Rat liver microsomal testosterone (250 microM) hydroxylation and immunoreactive CYP3A protein were compared after administration of the antiglucocorticoid RU 486 (50 mg.kg-1.day-1 for 4 days) and the hypocholesterolaemic drug SR-12813 (150 mg.kg-1.day-1 for 4 days). Markers of CYP3A-mediated enzyme activity (testosterone 15 beta-, 6 beta-, and 2 beta-hydroxylation) were increased after administration of both drugs. Testosterone 6 beta-hydroxylation was increased 5-fold by RU 486 and 9-fold by SR-12813. Administration of dexamethasone alone at 150 mg.kg-1.day-1 or in combination with RU 486 induced testosterone 6 beta-hydroxylation 15- to 20-fold.
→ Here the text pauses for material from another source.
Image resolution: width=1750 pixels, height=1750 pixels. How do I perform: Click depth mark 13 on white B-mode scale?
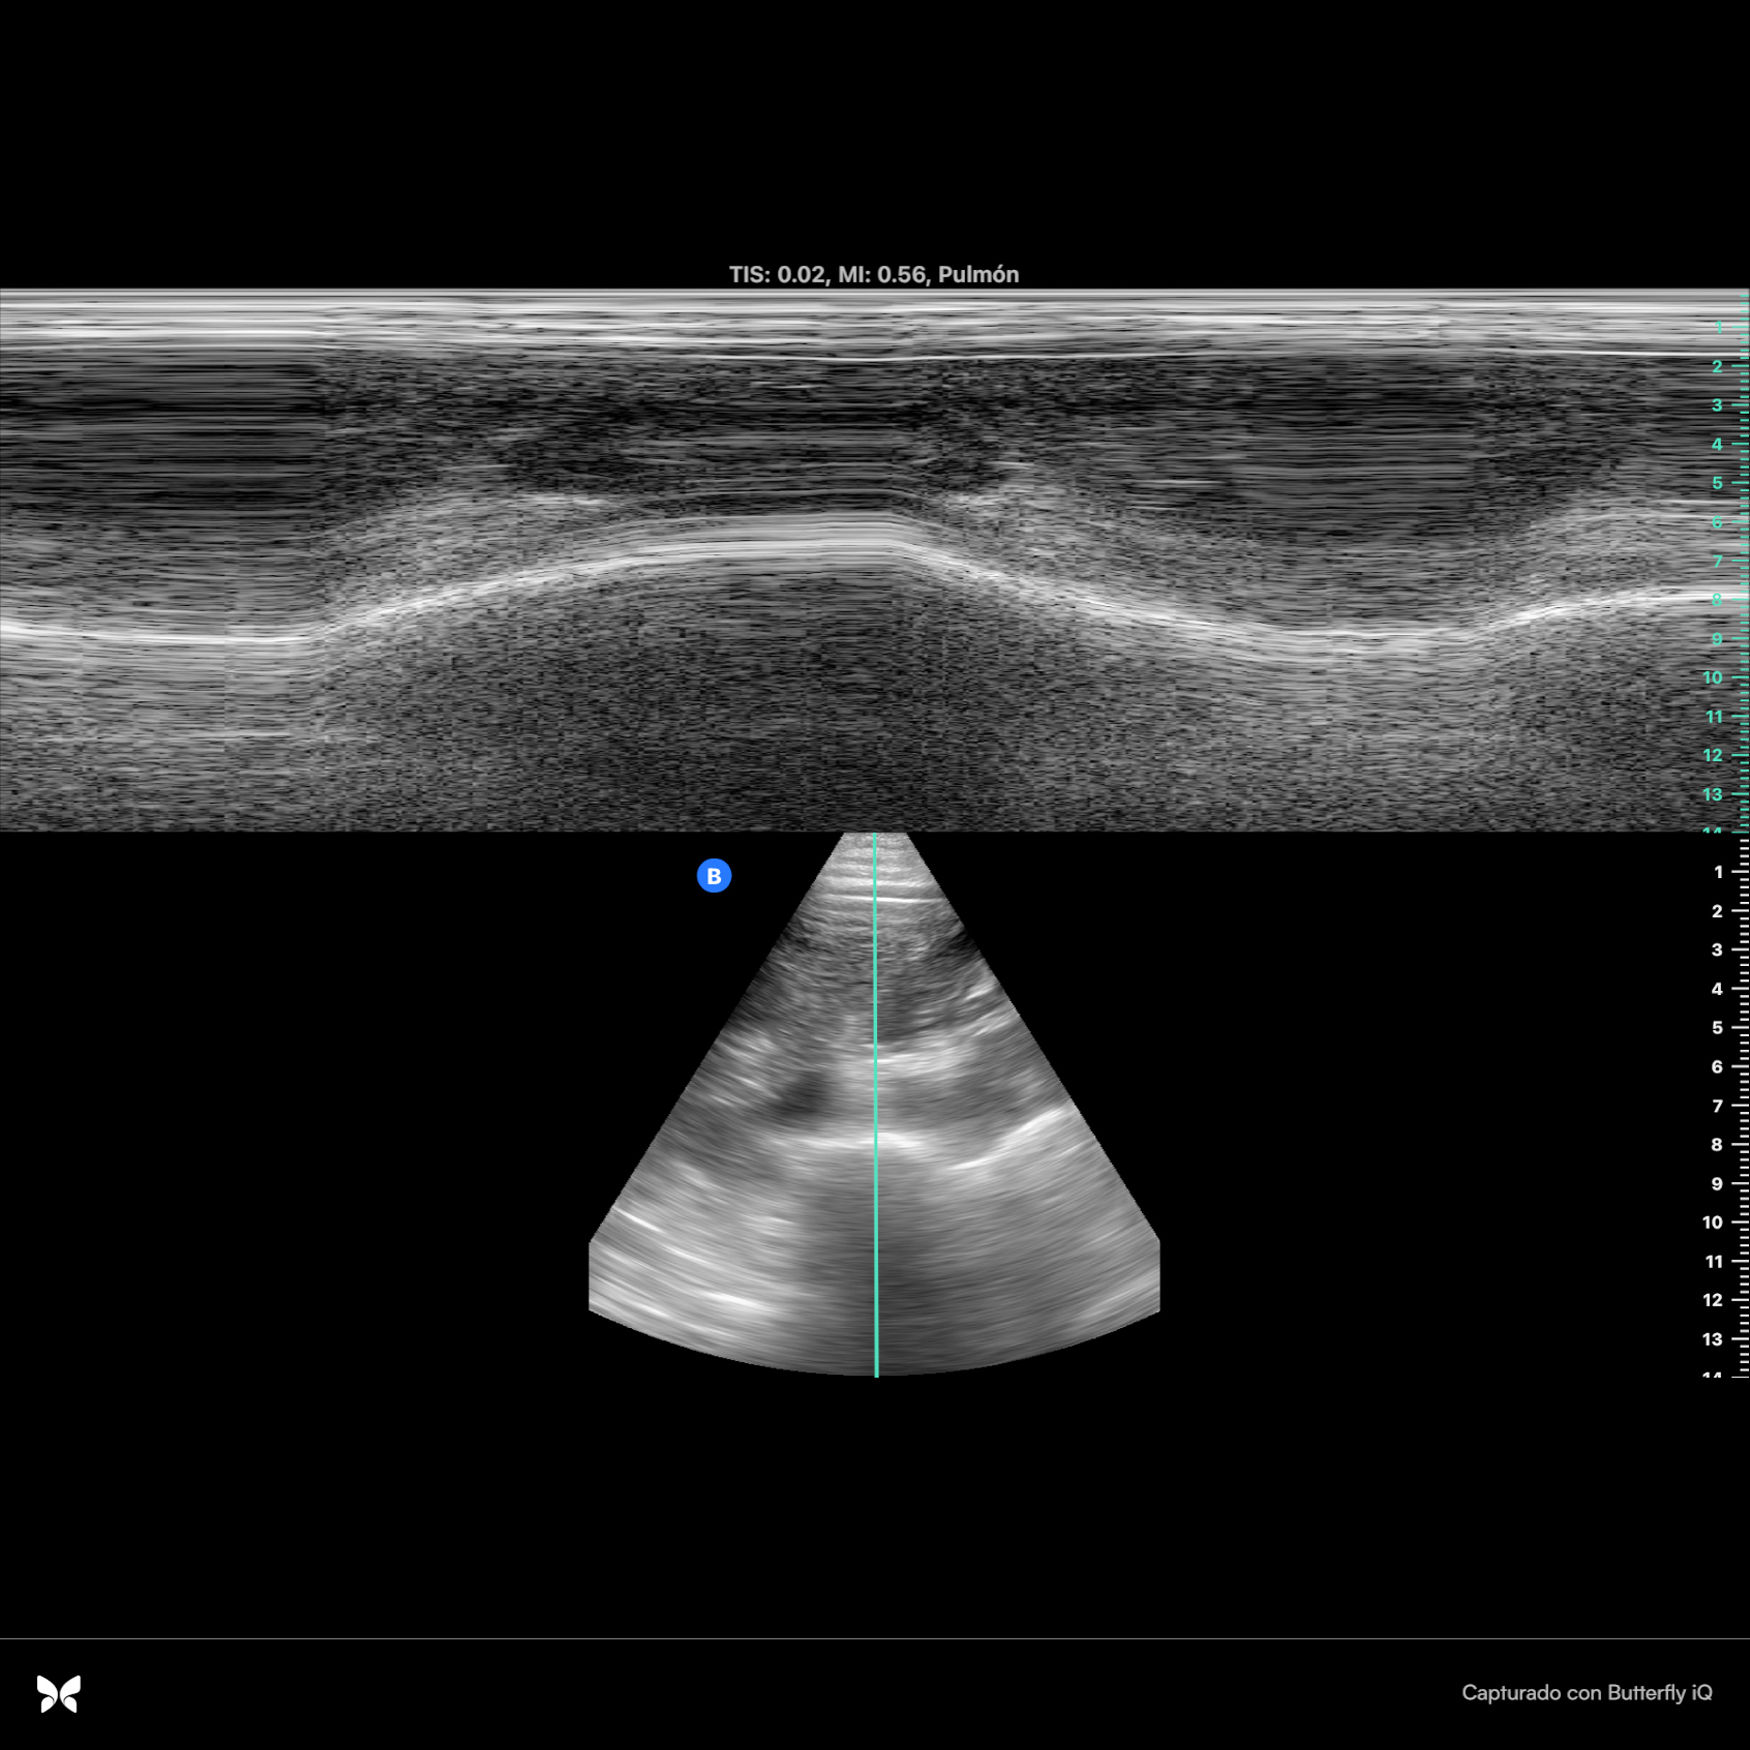(1712, 1339)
The lack of antagonistic effect of RU 486 on dexamethasone-mediated CYP3A induction strengthens support for the hypothesis that the "classical glucocorticoid receptor" does not play a part in this process. The induction of CYP3A enzymes by the bisphosphonate SR-12813 suggests the existence of a new class of compounds with CYP3A inducing properties.